By Alexandra Augustak
Photo Credit Emily McColl
Every four years when the countries of the world are given the chance to come together and battle each other with the peaceful prospects of the Olympics, the games are opened with a Parade of Nations. Noting the inspiring form of respect to nations all over the world, Branford High School has been carrying on the Olympic tradition each year, even with all the athletes at home. Every year, we begin the “unofficial start to the school year” with our own version of The Parade of Nations. Students from all grades volunteer to represent a nation as they parade around the commons of the school with the colours of the world.
Being one hundred percent Polish, I have always wanted to carry the red and white flag of Poland in the parade, but always shied away from the idea of walking in front of a large crowd. However, being a senior, I decided that it was finally the time to face my nerves, and to proudly take the job of holding the colors of Poland in front of the school. It was a great moment to be able to represent Poland, a vastly underrated nation, and to be able to show my peers that I am not ashamed of the country that I love.

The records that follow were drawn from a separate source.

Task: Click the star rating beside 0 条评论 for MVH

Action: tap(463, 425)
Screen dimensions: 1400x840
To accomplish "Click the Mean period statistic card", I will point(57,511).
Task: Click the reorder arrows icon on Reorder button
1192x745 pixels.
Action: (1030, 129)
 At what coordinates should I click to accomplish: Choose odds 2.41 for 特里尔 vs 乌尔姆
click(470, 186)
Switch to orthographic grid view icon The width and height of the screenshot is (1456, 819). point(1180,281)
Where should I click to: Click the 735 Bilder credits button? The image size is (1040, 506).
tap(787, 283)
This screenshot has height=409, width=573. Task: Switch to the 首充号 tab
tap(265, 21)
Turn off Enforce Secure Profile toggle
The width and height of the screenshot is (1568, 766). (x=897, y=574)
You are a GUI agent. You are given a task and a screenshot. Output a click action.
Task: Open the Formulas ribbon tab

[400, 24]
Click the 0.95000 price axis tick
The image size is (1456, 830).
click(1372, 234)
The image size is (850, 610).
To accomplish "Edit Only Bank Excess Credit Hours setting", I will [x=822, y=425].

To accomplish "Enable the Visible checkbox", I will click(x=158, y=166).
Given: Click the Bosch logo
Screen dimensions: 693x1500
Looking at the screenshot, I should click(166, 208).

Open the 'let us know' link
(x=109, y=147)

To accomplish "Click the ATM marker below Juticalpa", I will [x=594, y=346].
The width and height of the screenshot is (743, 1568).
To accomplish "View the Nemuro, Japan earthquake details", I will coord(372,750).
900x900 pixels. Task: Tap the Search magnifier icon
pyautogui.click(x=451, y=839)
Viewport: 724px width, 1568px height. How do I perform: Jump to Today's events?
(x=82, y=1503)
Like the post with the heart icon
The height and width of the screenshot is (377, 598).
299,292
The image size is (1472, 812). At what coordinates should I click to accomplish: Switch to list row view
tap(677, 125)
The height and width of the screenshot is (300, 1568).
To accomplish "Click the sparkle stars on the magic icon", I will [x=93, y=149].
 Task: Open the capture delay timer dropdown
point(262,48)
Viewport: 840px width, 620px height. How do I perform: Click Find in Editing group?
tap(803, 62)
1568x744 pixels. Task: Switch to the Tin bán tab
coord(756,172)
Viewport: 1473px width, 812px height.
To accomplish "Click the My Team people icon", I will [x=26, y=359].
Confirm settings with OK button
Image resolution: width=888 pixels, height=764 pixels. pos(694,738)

Senior, Aaisma Regmi, feels the same about bearing the flag of Nepal with her brother Anamol, and friend, Reitsuma Panta stating “I felt very patriotic since [my country] is not very well known, so it gave us a chance to show our unique flag to the whole school.”
But the flag bearers are not only for those from a specific country. Any student is able to represent the nation that they so choose to, even if they have not a drop of the said nation’s blood in their veins.
Take for example Bhumika Shah, a senior whose roots originally trace back to India, as today she gladly took to bear the flag of Peru with a fellow sophomore.
Essentially, this epitomizes the purpose of The Parade of Nations, as it not only acts as an homage to the nations of the world, but also as a reminder that diversity is beautiful and respected in the Branford High School community.